Task directions — Copy each record exactly as it reads, leaving out any pictures it holds.

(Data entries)
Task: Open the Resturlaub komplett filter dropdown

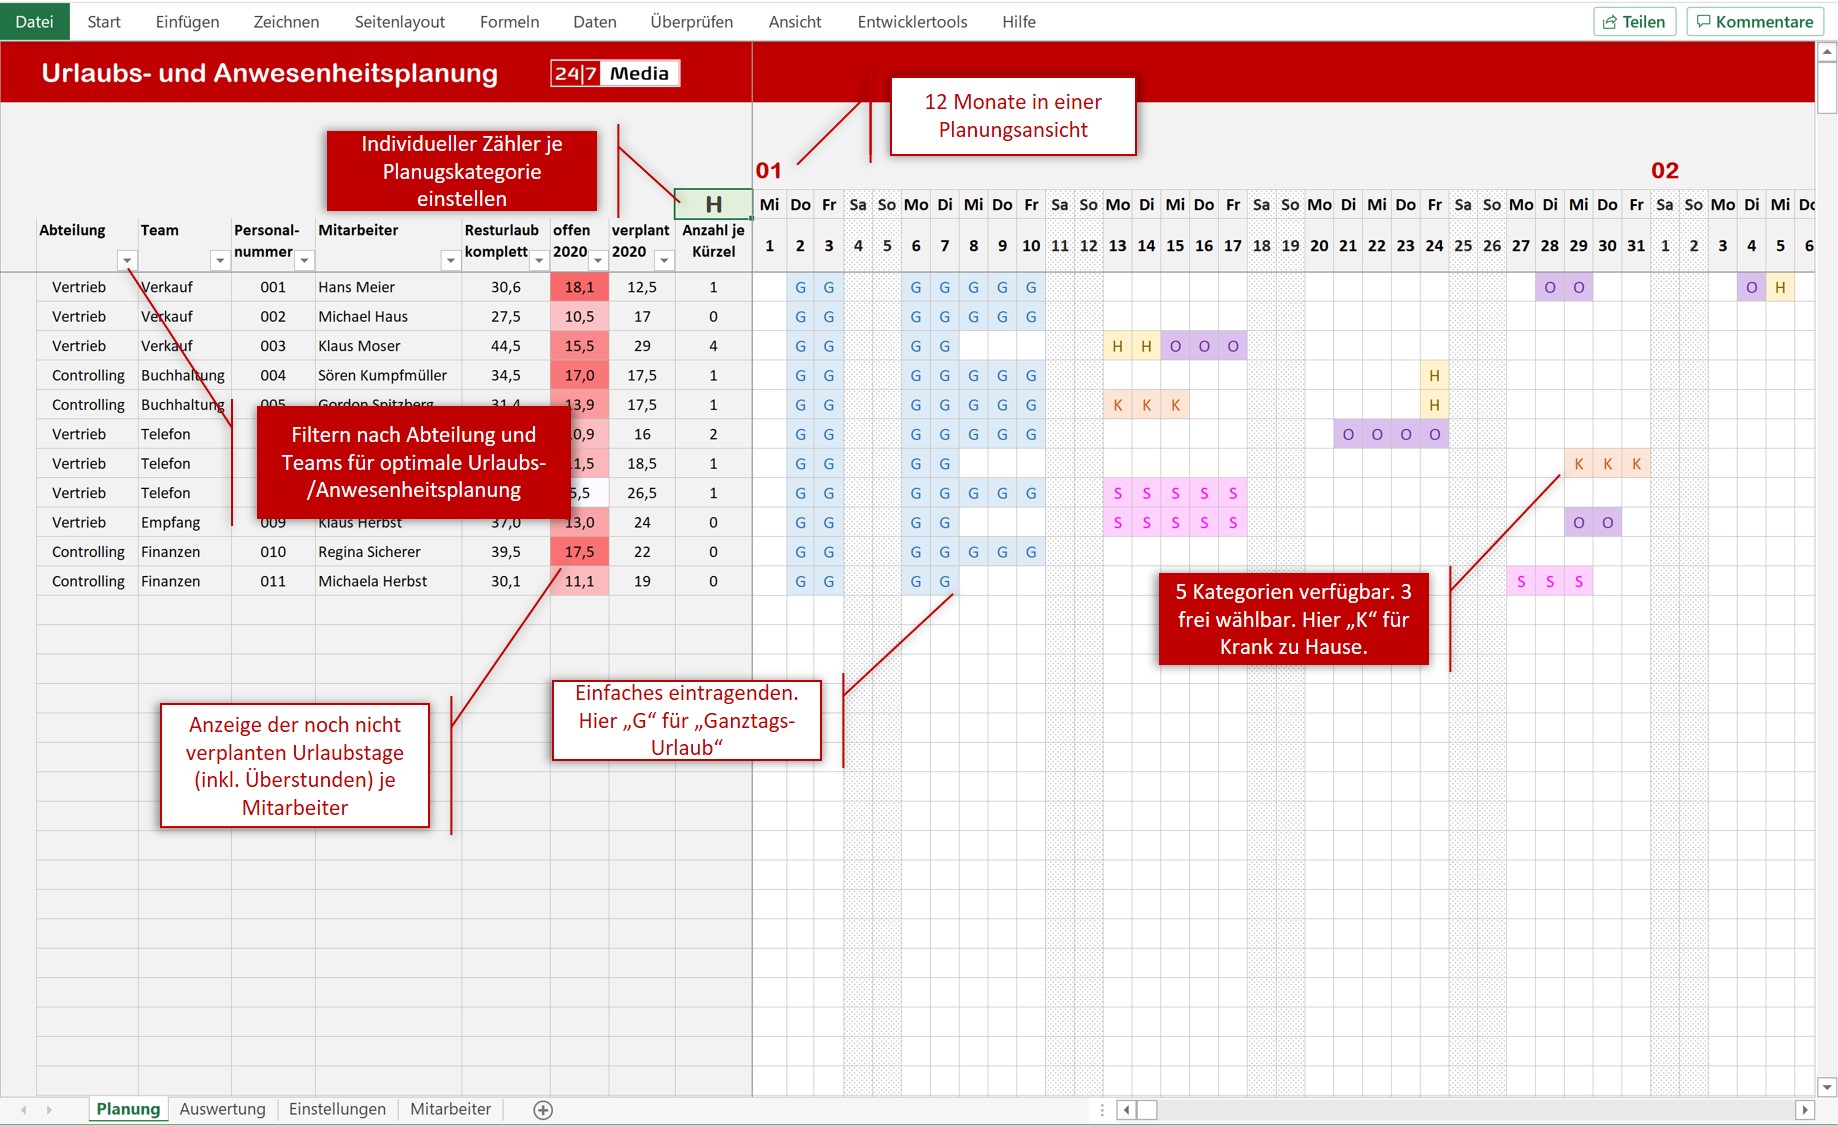Action: pos(539,261)
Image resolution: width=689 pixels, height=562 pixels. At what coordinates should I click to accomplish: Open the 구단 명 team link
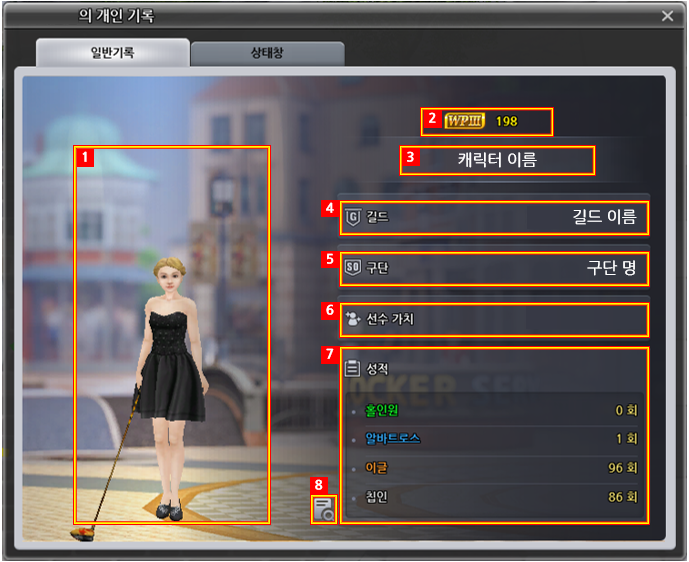(x=610, y=268)
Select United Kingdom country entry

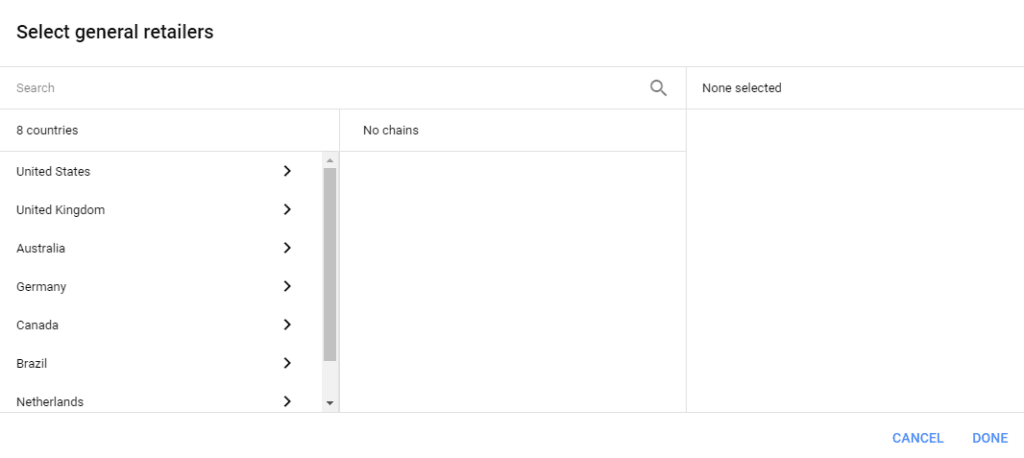point(161,210)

Response area —
Task: Open the Resturlaub komplett filter dropdown

Action: pos(539,261)
Image resolution: width=689 pixels, height=562 pixels. At what coordinates should I click to accomplish: Open the 구단 명 team link
(x=610, y=268)
Select United Kingdom country entry

point(161,210)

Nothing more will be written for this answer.